McGovern has proved his team can design a vehicle every bit as stylish and luxurious as a Bentley or even a Rolls-Royce. But the world never got the chance to buy it. The Range Rover SV Coupe, which had an announced base price of $295,000 was — to my eyes — much better looking than both the Bentley Bentayga and Rolls-Royce Cullinan. It was axed during JLR’s 2019 financial crisis, but it would have shown well against Rolls-Royce.
The pressure on McGovern’s team to create something equally as exquisite for Jaguar is immense. The brand likely won’t survive if the next generation of vehicles struggles. I don’t know if there’s a better man in the entire automotive industry than McGovern to lead the project.
For much of his career, McGovern has been handed one famous vehicle after another to redesign, or he’s been given the task of creating vehicles for new segments. And he’s aced the test every time.

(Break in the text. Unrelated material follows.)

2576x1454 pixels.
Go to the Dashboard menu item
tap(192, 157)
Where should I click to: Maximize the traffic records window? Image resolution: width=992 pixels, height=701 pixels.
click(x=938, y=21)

In the early ’90s when McGovern was working for the Rover Group, he penned the midengine MG F, the successor to the classic MGB. The car went on to knock off the Mazda Miata and become one of Europe’s top-selling sports cars for nearly a decade.

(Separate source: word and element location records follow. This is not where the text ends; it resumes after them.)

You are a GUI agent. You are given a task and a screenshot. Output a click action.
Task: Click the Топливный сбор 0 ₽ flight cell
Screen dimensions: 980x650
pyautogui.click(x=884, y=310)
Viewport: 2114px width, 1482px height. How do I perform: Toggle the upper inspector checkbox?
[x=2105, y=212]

When Rover Group needed a small sport utility, McGovern led the team that created the compact Freelander, which also became one of Europe’s top-selling vehicles.
He had a hand in redesigning the last three generations of the Range Rover — all have established sales records for the brand. More recently, McGovern led the team that reimagined the Land Rover Defender, which has now become a global hit and one of the company’s most profitable vehicles.
McGovern, now 65, grew up in Coventry, Jaguar’s hometown, and went to school there, where he studied industrial design before earning his degree in automotive design at the Royal College of Art in London. But his work shows he’s not shackled to the past. While he might create a subtle design cue here and there meant to create a connection to a vehicle’s heritage — the MG F’s grille or the Defender’s Alpine roof windows — McGovern doesn’t do retro designs.
The new Jaguars may be unlike anything we’ve ever seen from the brand. Some critics are already writing Jaguar off. But I’m not betting against McGovern.